Frum believes that Yuval has advanced contradictory goals: Yuval wants to reduce administrative discretion, yet means-testing raises the risk of fraud, and so it demands more administrative discretion. This puzzle is easily solved: Medicaid block grants that vary with the size of the eligible population, defined at the center, are deployed to state governments, which are better placed to engage in caseload management. Subsidiarity is the basic principle. The appropriate federal role is to engage in certain kinds of smoothing roles, across the business cycle and across regions, that state governments can’t fulfill quite as well. And state and local governments are empowered to adapt to local conditions, etc.
(2) In a longer post, “Two Cheers for the Welfare State,” offers a number of interesting points, some of which I agree with and many of which I don’t.

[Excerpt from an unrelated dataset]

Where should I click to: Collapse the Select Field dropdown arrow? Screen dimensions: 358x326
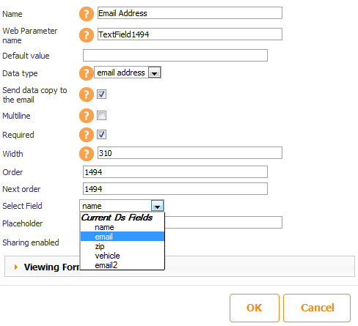coord(157,206)
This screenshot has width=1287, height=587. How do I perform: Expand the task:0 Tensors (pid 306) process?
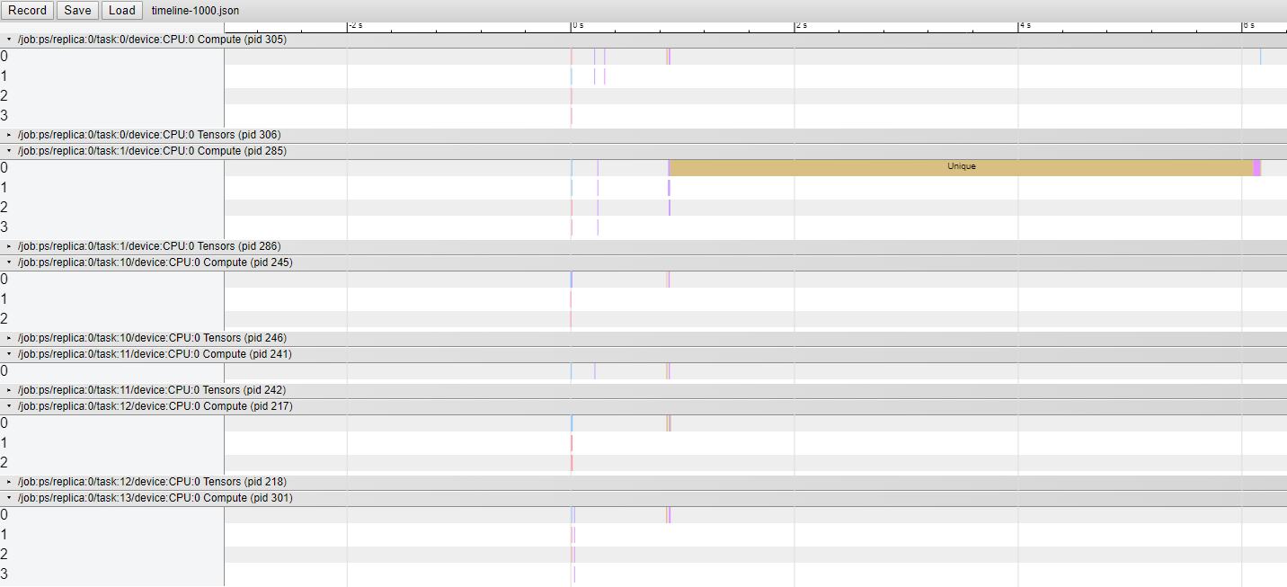pos(8,135)
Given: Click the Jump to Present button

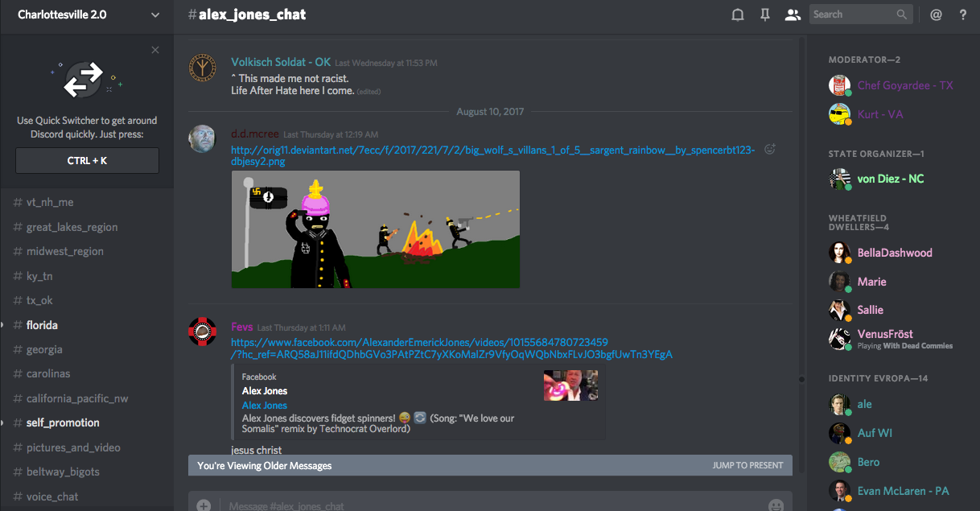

My main concern is that I think he is mistaking Yuval’s effort to recast the safety net as a reflection of an “Ayn Rand moment” rather than a fairly straightforward effort, very much in tune with parallel efforts in Britain, Australia, and other advanced market democracies, to preserve economic dynamism in an era of rising old-age dependency ratios.
Frum also argues that he held something like Yuval’s views in the 1970s and 1980s, only he’s moved beyond it in the years since, chastened by experience. Having read almost all of David Frum’s books — I didn’t read The Right Man or An End to Evil — I think it’s safe to say that there are significant differences that reflect changed circumstances.